Pläne für „Bürgergeld“ statt Hartz IV: Beratungsorganisationen skeptisch

Das „Bürgergeld“ wird wohl nicht der große Wurf, kritisieren Aktive aus der Arbeitslosenberatung. Für sie ist es nicht die erhoffte große Reform.

Eine Frau steht mit einem Schild auf der Straße: #Ich Bin Armutsbetroffen

#Ich bin Armutsbetroffen – die Kampagne begann mit dem Tweet einer Hartz-IV-Empfängerin im August 2022 Foto: Stefan Boness/IPON

BERLIN taz | Andrea Nahles, neue Leiterin der Bundesagentur für Arbeit, sieht im Bürgergeld die Chance, mit dem Kapitel Hartz IV abzuschließen. Das sagte die ehemalige SPD-Chefin und Ex-Bundesarbeitsministerin nach ihrem Amtsantritt Anfang August.

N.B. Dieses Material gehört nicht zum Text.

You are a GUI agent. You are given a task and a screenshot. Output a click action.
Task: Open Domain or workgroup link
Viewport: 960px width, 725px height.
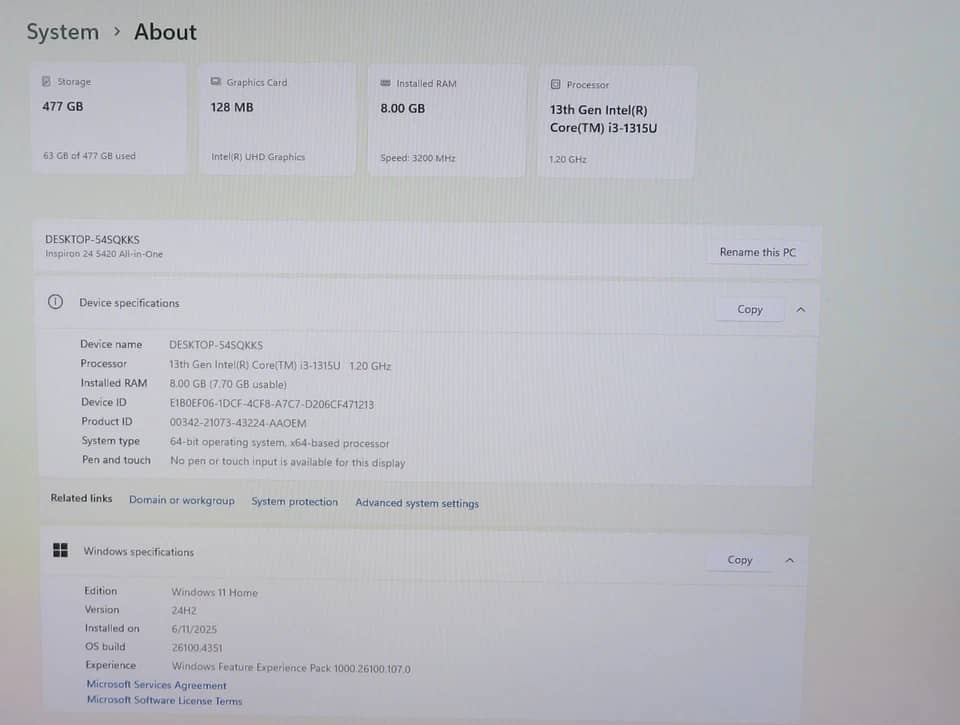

Beratungsorganisationen für Menschen, die Arbeitslosengeld (ALG) II – also Hartz IV – beziehen, widersprechen. Erstens glauben sie erst an das Bürgergeld, wenn es wirklich da ist. „Das ist ein sehr sportliches Vorhaben, das Bürgergeld zum 1. Januar 2023 einzuführen“, sagt Helena Steinhaus, Mitgründerin des Vereins „Sanktionsfrei“, der taz. Frank Steger vom Berliner Arbeitslosenzentrum evangelischer Kirchenkreise berichtet, dass das neue Gesetz in der Beratung noch keine Rolle spiele. Zweitens empfinden die Ver­tre­te­r:in­nen einige der im Juli vorgestellten Eckpunkte des Gesetzes zwar als Veränderungen zum Positiven, doch in ihren Augen ist es nicht die erhoffte große Reform. „Die Änderungen sind eher Korrekturen, aber keine grundsätzliche Verbesserung der Lage“, erklärt Steinhaus.

Der Koalitionsvertrag Die Ampel hat vereinbart, als Nachfolger von Hartz IV ein sogenanntes Bürgergeld einzuführen. Es soll „auf Augenhöhe“ funktionieren – unter anderem, weil Sanktionen erst nach einem halben Jahr „Vertrauenszeit“ verhängt werden können. Weiterbildungen sollen stärker gefördert und der Vermittlungszwang abgeschafft werden, um eine nachhaltigere Integration in den Arbeitsmarkt zu ermöglichen. Zuverdienste von Jugendlichen sollen nicht mehr auf die Grundsicherung angerechnet werden.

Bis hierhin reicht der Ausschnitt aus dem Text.